The number of investors purchasing buy-to-let properties through a limited company rose sharply in the final quarter of 2015, new figures show.
Nearly two out of five of all new buy-to-let applications came from limited companies, according to new figures from Mortgages for Business.
And a quarter of all buy-to-let completions were for limited company borrowers.
Mortgage choice is also growing with 30% of buy-to-let lenders now offering a limited company mortgage. Deals are getting cheaper, with average pricing falling to 4.4%.
The H2 2015 Limited Company Buy to Let Index shows new applications for limited company buy-to-let mortgages dipped to 15% of all applications in October.

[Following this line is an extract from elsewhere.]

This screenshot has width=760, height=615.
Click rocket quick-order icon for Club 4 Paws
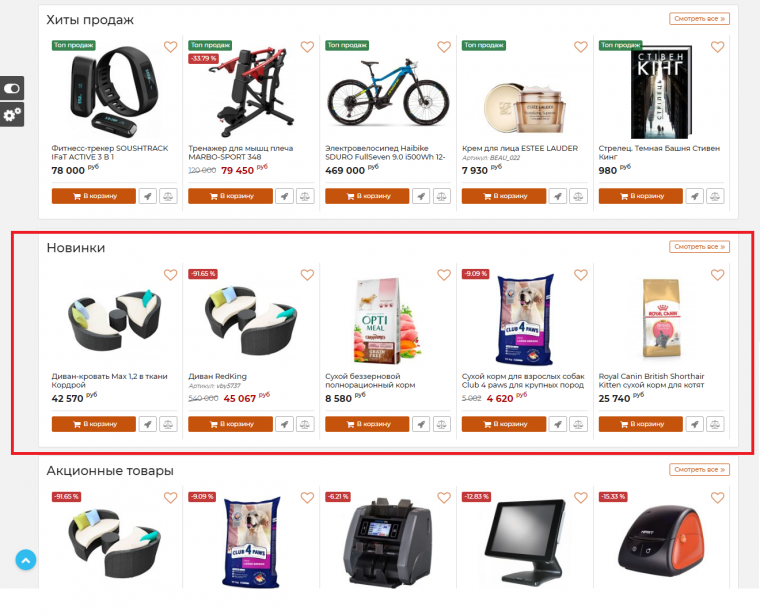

Then they immediately started to rise, spurred on by Chancellor George Osborne's stamp duty surcharge announcement.
By December, new limited company applications accounted for just over 38% of all buy-to-let applications, marking a “step change” in investor behaviour.
David Whittaker, managing director at Mortgages for Business said: “The increase in limited company activity is to be expected given the proposed restrictions to buy-to-let mortgage interest relief for individuals.
“Operating portfolios via corporate structures is expected to be more tax efficient, particularly for higher tax rate-paying individuals.”
Whittaker said the stamp duty surcharge has also had a direct impact on activity with investors rushing to complete purchases completed before 31 March 2016.
He welcomed the rise in the number of limited company buy-to-let mortgages hitting the market.
“It’s also interesting that pricing has come down, if only marginally. I wouldn’t be at all surprised if rates for limited companies reduced further in the coming months but I doubt we’ll see huge falls.”